Problem statement
Each record below is to be reproduced without any change.

(Beginning of Data)

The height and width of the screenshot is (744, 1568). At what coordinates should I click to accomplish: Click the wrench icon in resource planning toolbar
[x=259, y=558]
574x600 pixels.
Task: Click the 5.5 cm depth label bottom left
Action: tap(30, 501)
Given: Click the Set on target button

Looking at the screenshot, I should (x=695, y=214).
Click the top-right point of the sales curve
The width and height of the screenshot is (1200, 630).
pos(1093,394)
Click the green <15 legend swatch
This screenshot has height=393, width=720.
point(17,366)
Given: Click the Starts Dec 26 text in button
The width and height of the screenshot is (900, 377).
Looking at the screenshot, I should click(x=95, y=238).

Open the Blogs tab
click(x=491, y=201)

(End of Data)

Response box
The height and width of the screenshot is (744, 1568). At what coordinates should I click to accomplish: Click the wrench icon in resource planning toolbar
[x=259, y=558]
574x600 pixels.
Task: Click the 5.5 cm depth label bottom left
Action: tap(30, 501)
Given: Click the Set on target button

Looking at the screenshot, I should (x=695, y=214).
Click the top-right point of the sales curve
The width and height of the screenshot is (1200, 630).
pos(1093,394)
Click the green <15 legend swatch
This screenshot has height=393, width=720.
point(17,366)
Given: Click the Starts Dec 26 text in button
The width and height of the screenshot is (900, 377).
Looking at the screenshot, I should click(x=95, y=238).

Open the Blogs tab
click(x=491, y=201)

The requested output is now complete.